Measures of central tendency are single values that summarise a whole set of data by locating its centre. The three common measures are the mean, the median and the mode.
(a) Explanations
- Mean (arithmetic mean): the sum of all the values divided by the number of values. For values \(x_1, x_2, \dots, x_n\), \(\bar{x} = \dfrac{\sum x}{n}\). It uses every observation, so it is affected by extreme values.
- Median: the middle value when the data are arranged in order of size. With an even number of items it is the average of the two middle values. It is not distorted by extreme values.
- Mode: the value that occurs most frequently in the data. A set may have one mode, more than one mode, or none.

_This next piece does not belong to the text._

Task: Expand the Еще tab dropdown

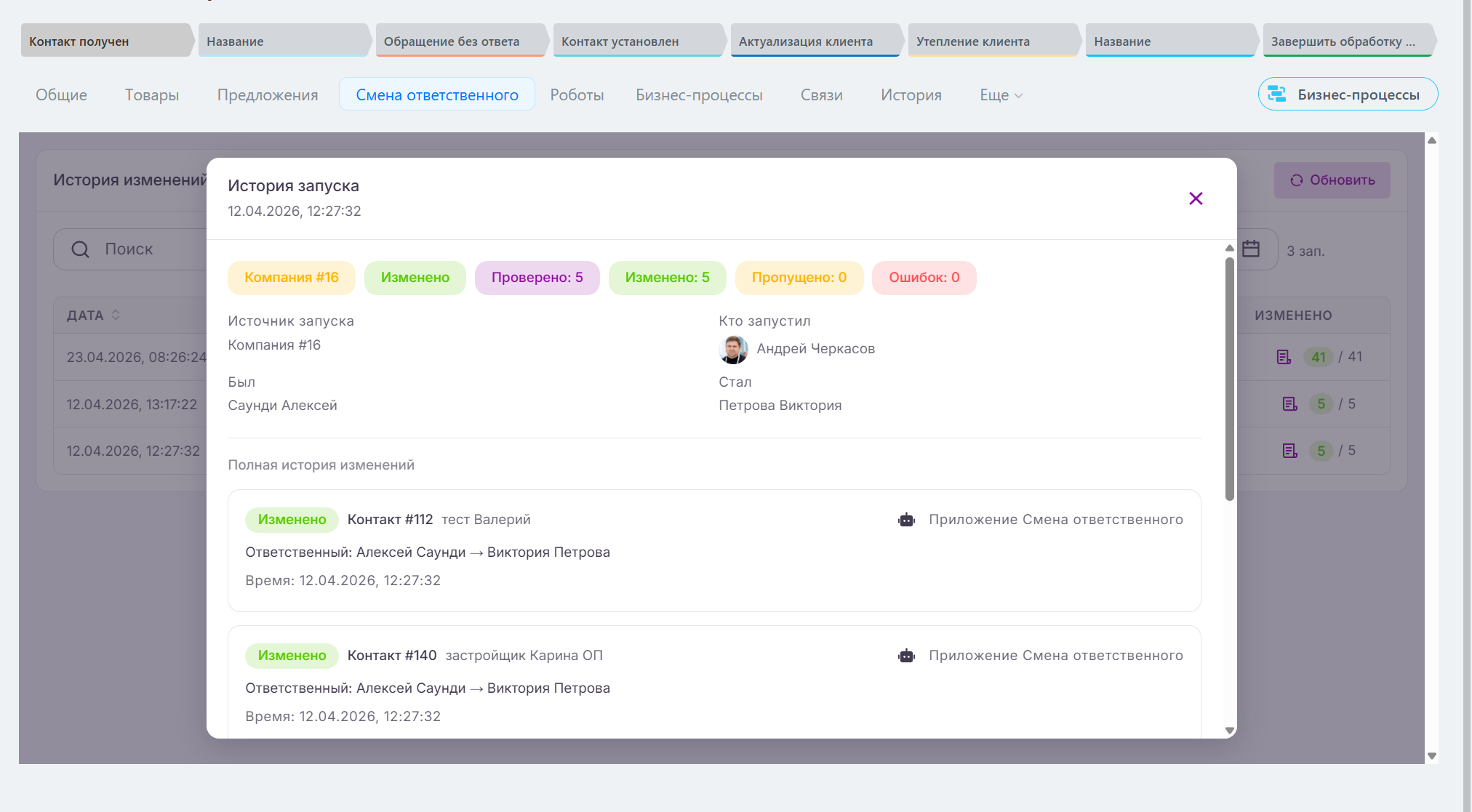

(b) Calculations for 21, 22, 23, 24, 25, 26, 23, 28, 29, 30, 24, 31, 34, 23 (there are \(n = 14\) numbers).
Mean: the sum of the values is 363.
\[\bar{x} = \frac{363}{14} = 25.93\ \text{(2 d.p.)}\]
Median: arrange in ascending order: 21, 22, 23, 23, 23, 24, 24, 25, 26, 28, 29, 30, 31, 34. With 14 items the median is the average of the 7th and 8th values (24 and 25).
\[\text{Median} = \frac{24 + 25}{2} = 24.5\]
Mode: the value 23 occurs three times, more often than any other value, so the mode is 23.